* _INSTRUCTIONS FOR THE TASK_
Look below for the line with "Ambalaj Ürünleri (60, 41)". Retype it and every line after it to the end, exactly, but leave out the pictures.

[DATA EXCERPTS — start]

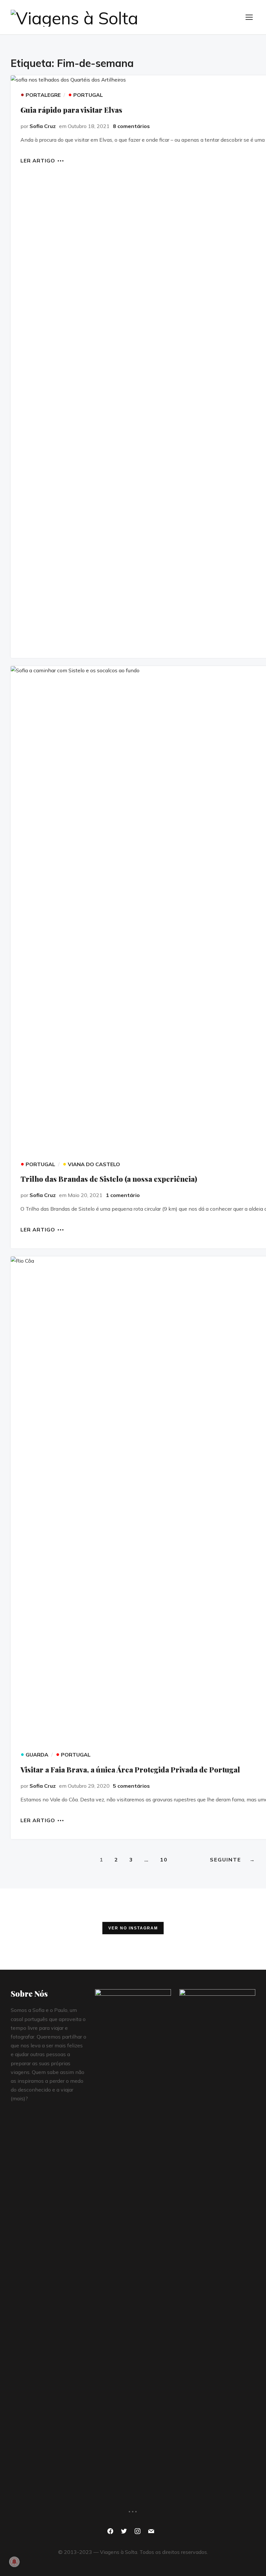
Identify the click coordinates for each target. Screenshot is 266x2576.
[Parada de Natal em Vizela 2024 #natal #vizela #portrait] (40, 1929)
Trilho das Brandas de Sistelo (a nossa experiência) (108, 1179)
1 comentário (123, 1195)
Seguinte (232, 1859)
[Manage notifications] (14, 2562)
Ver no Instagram (133, 1928)
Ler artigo (37, 160)
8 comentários (131, 126)
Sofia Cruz (43, 126)
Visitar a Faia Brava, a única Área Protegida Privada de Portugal (130, 1769)
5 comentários (131, 1786)
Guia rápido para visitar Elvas (71, 110)
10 (164, 1859)
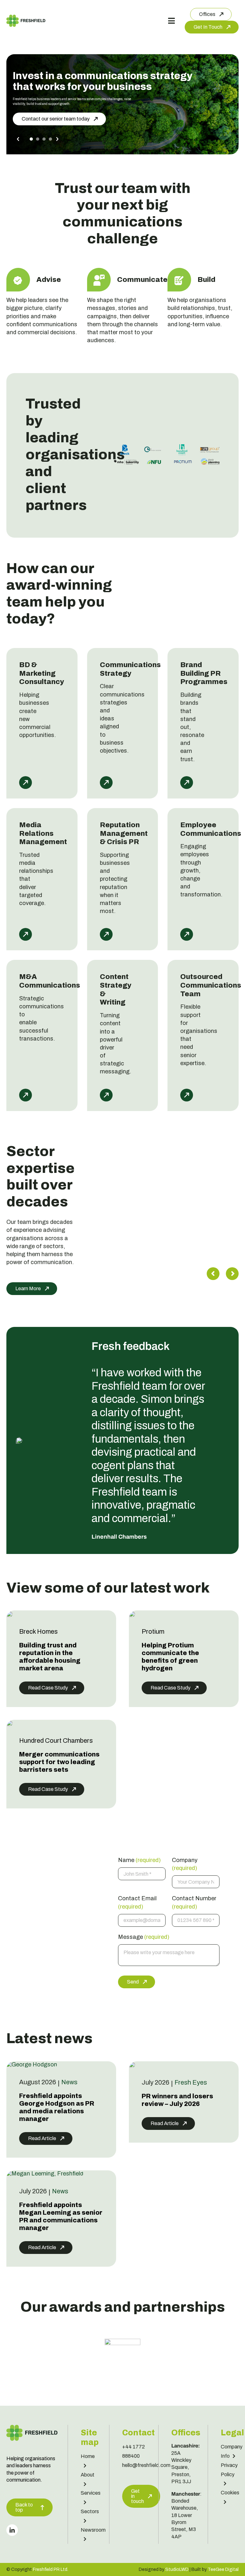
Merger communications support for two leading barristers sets (59, 1762)
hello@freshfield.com (146, 2465)
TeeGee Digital (223, 2569)
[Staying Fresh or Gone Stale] (132, 2064)
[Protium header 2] (132, 1613)
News (69, 2082)
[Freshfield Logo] (25, 17)
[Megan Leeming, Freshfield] (44, 2173)
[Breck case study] (9, 1613)
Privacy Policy (229, 2469)
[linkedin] (12, 2530)
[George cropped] (31, 2064)
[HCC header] (9, 1722)
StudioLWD (177, 2569)
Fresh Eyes (190, 2082)
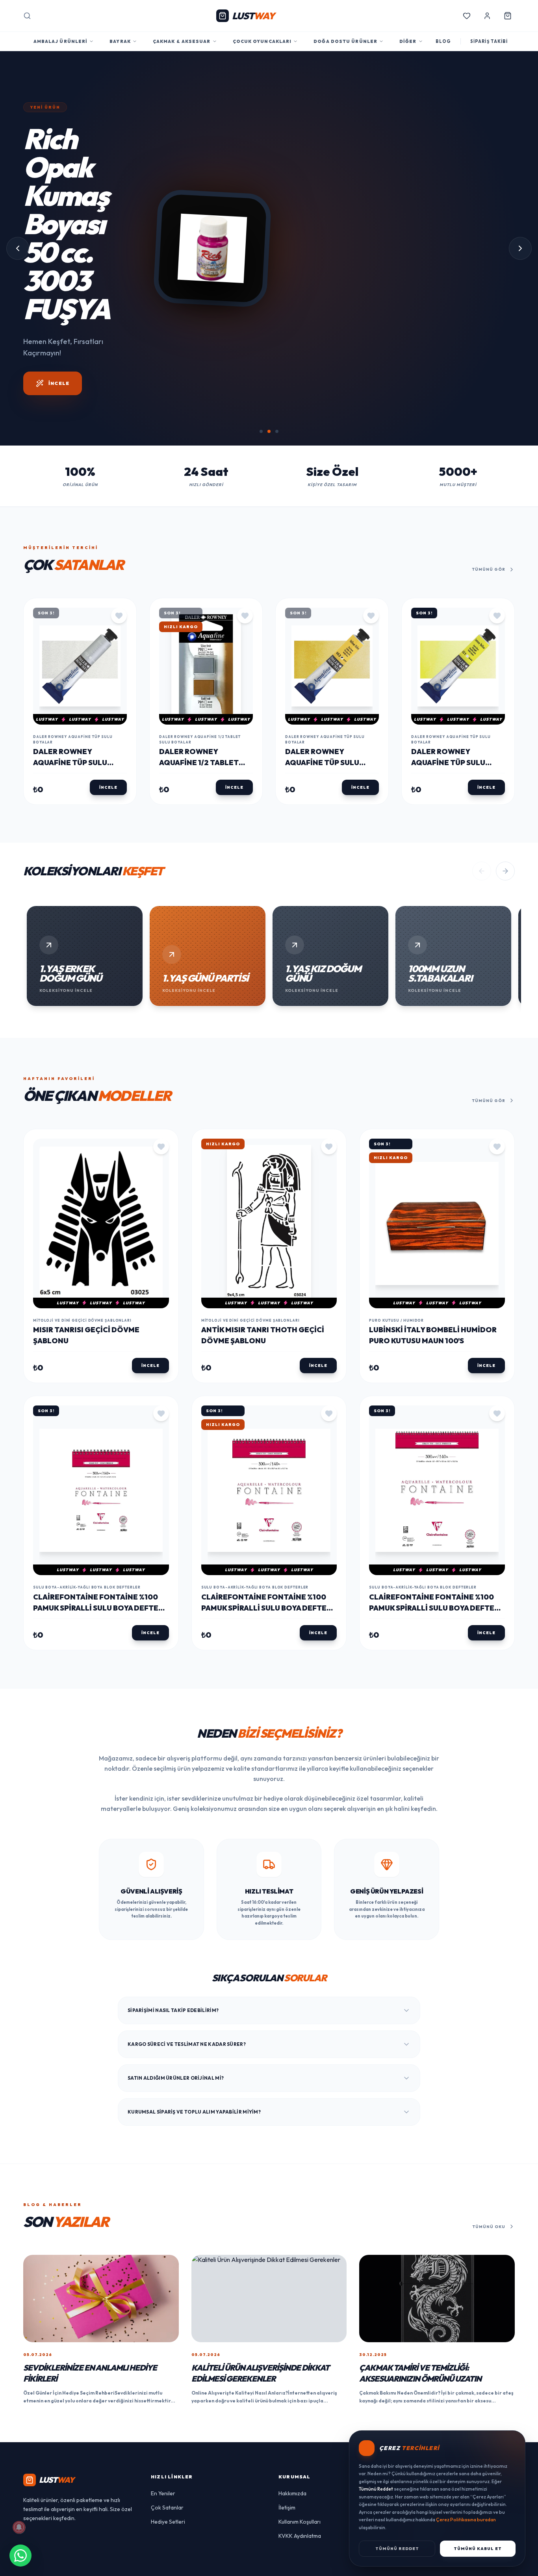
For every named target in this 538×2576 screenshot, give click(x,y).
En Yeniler (163, 2550)
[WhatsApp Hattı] (20, 2556)
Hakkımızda (292, 2550)
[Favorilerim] (467, 16)
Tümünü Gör (488, 626)
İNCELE (58, 452)
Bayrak (120, 41)
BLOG (443, 41)
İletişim (286, 2564)
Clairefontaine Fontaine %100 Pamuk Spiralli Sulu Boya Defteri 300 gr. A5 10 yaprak (99, 1664)
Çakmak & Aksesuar (182, 41)
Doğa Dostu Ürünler (345, 41)
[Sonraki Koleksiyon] (505, 927)
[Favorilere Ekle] (119, 672)
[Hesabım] (487, 16)
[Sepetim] (508, 16)
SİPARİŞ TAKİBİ (489, 41)
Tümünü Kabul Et (478, 2548)
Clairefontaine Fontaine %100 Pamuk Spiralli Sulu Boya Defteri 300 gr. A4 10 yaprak (267, 1664)
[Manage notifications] (19, 2527)
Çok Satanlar (167, 2564)
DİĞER (408, 41)
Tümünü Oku (489, 2283)
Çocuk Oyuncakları (262, 41)
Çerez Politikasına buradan (466, 2519)
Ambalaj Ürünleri (60, 41)
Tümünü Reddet (397, 2548)
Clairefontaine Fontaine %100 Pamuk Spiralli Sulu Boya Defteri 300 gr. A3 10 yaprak (435, 1664)
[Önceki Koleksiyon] (481, 927)
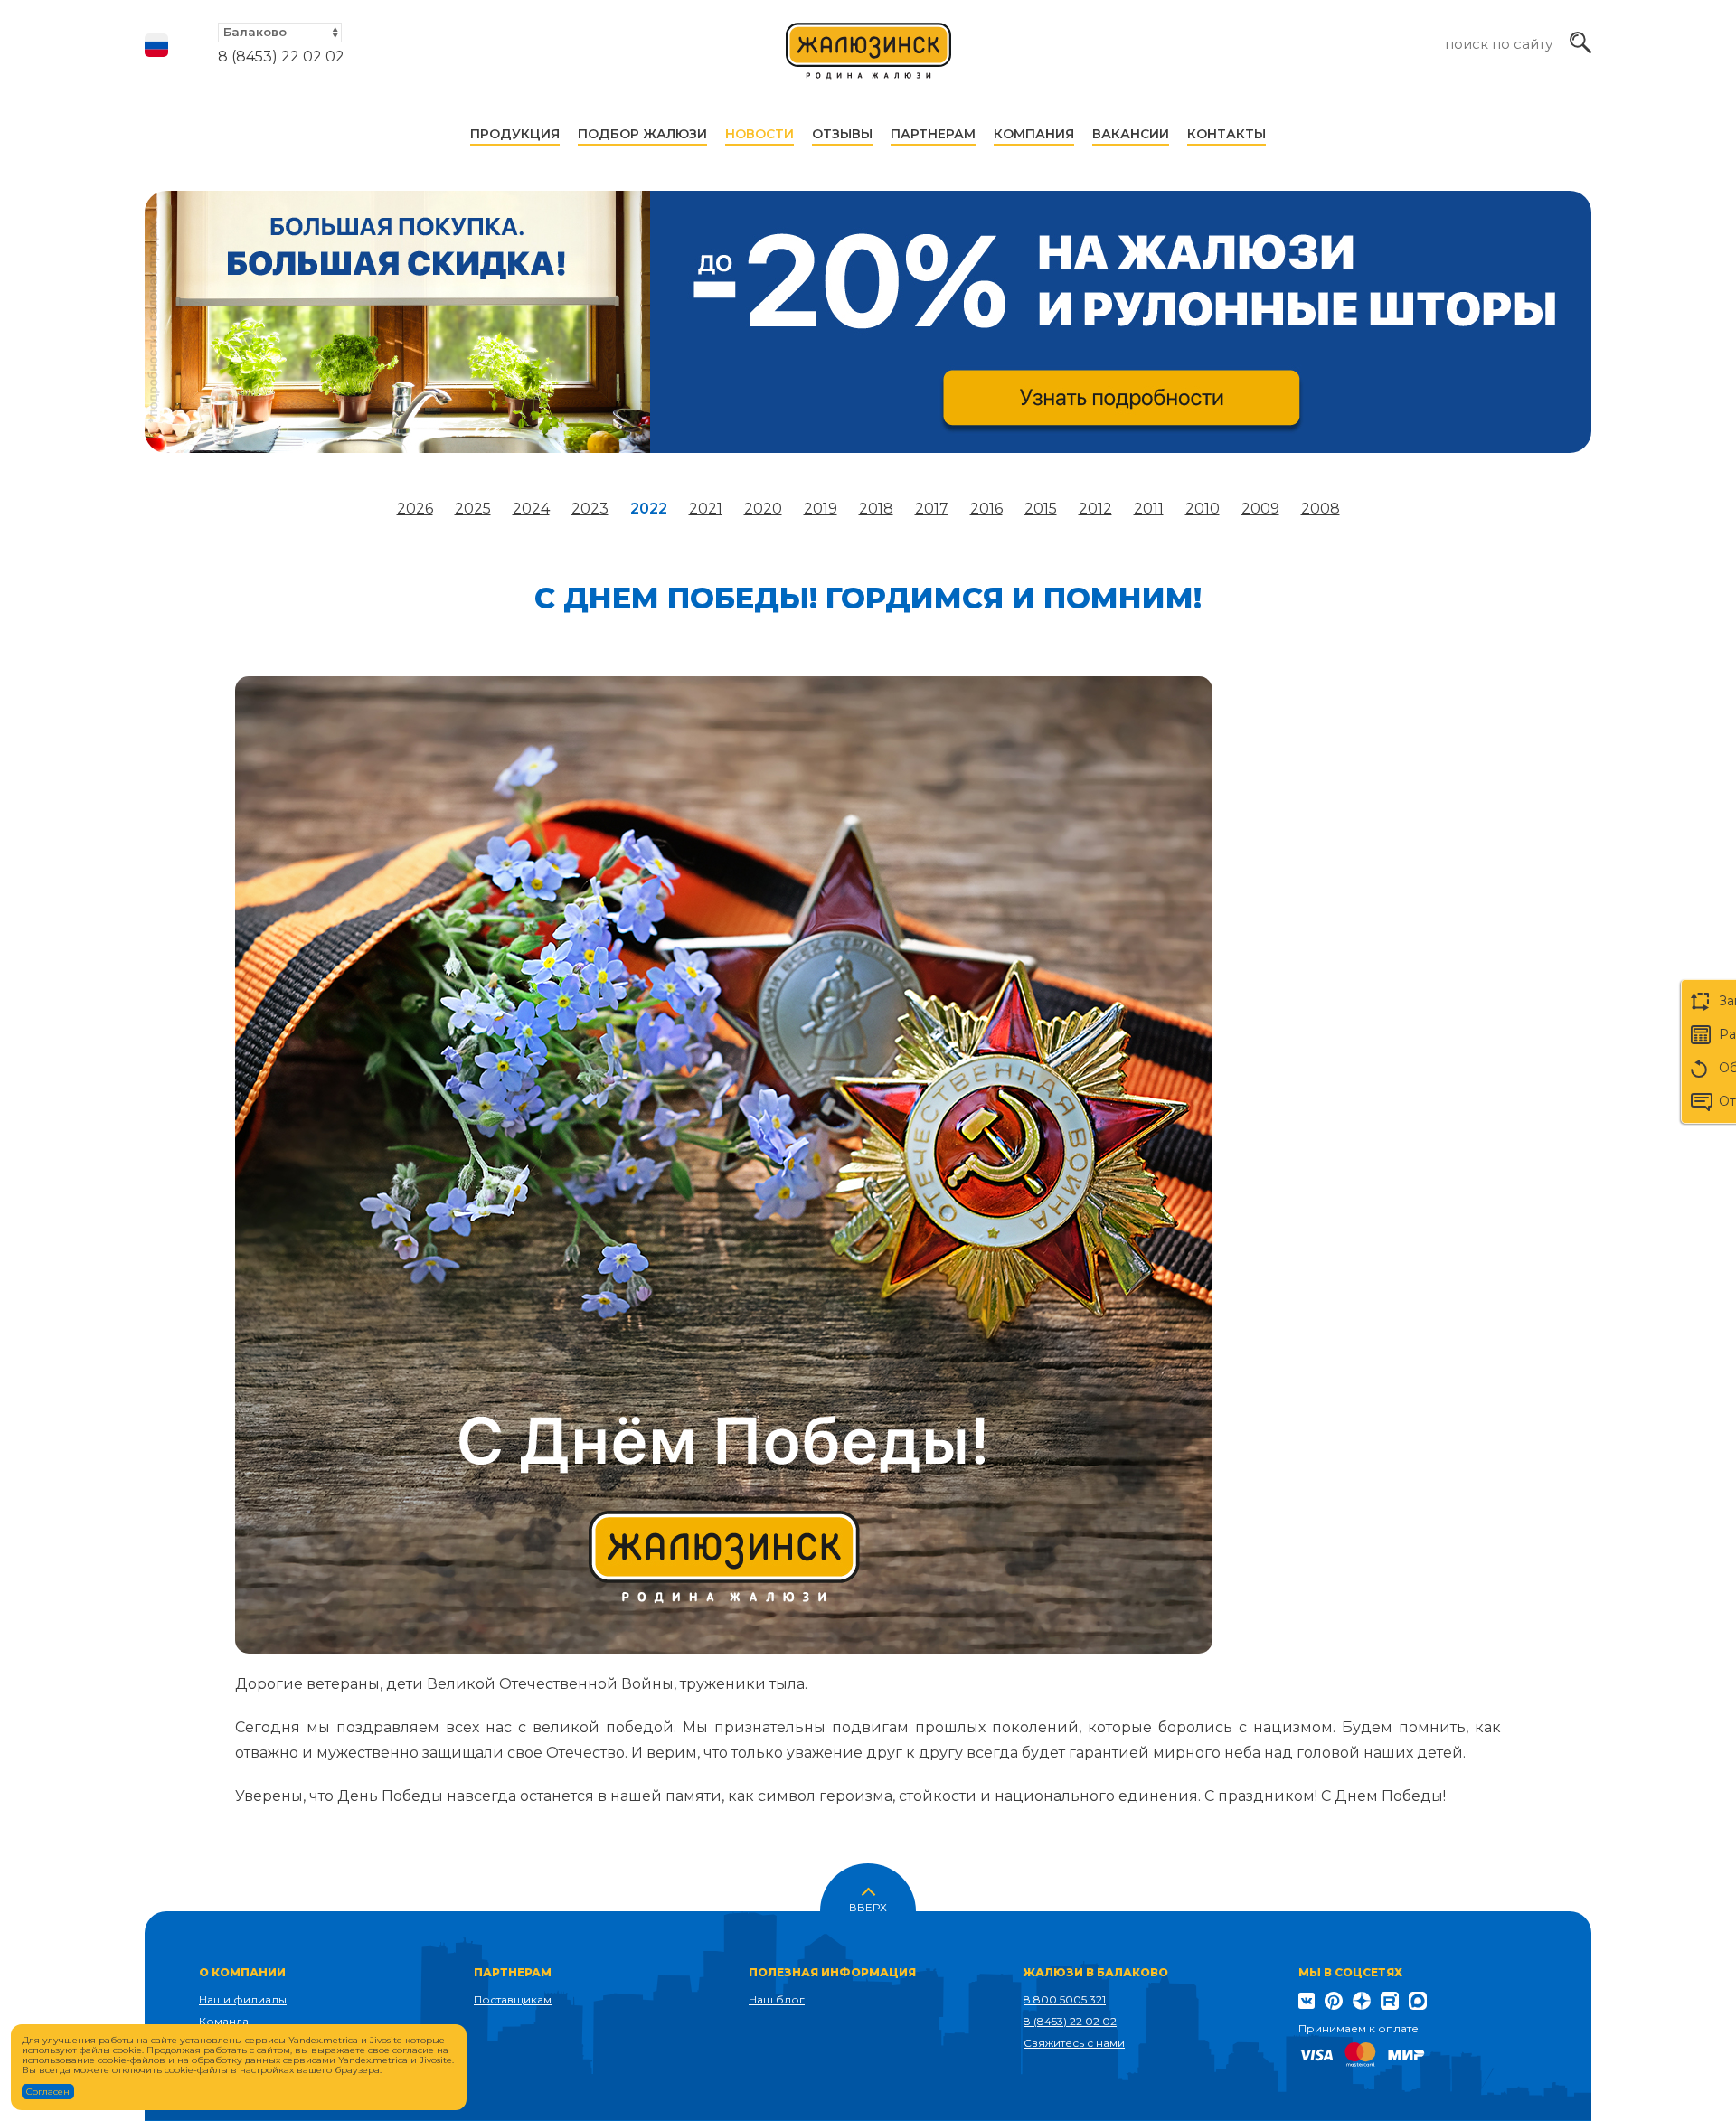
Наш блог (777, 1999)
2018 (876, 508)
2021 (705, 508)
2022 (648, 508)
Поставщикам (513, 1999)
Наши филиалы (243, 1999)
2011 (1149, 508)
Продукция (515, 134)
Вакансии (1130, 134)
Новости (759, 134)
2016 (986, 508)
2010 (1202, 508)
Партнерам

[DATA EXCERPTS — finish]

* _RESPONSE BELOW_
Ambalaj Ürünleri (60, 41)
Tümünü Reddet (397, 2548)
Clairefontaine Fontaine %100 Pamuk Spiralli Sulu Boya Defteri 300 gr. A3 10 yaprak (435, 1664)
[Önceki Koleksiyon] (481, 927)
Наш блог (777, 1999)
2018 (876, 508)
2021 (705, 508)
2022 (648, 508)
Поставщикам (513, 1999)
Наши филиалы (243, 1999)
2011 (1149, 508)
Продукция (515, 134)
Вакансии (1130, 134)
Новости (759, 134)
2016 (986, 508)
2010 (1202, 508)
Партнерам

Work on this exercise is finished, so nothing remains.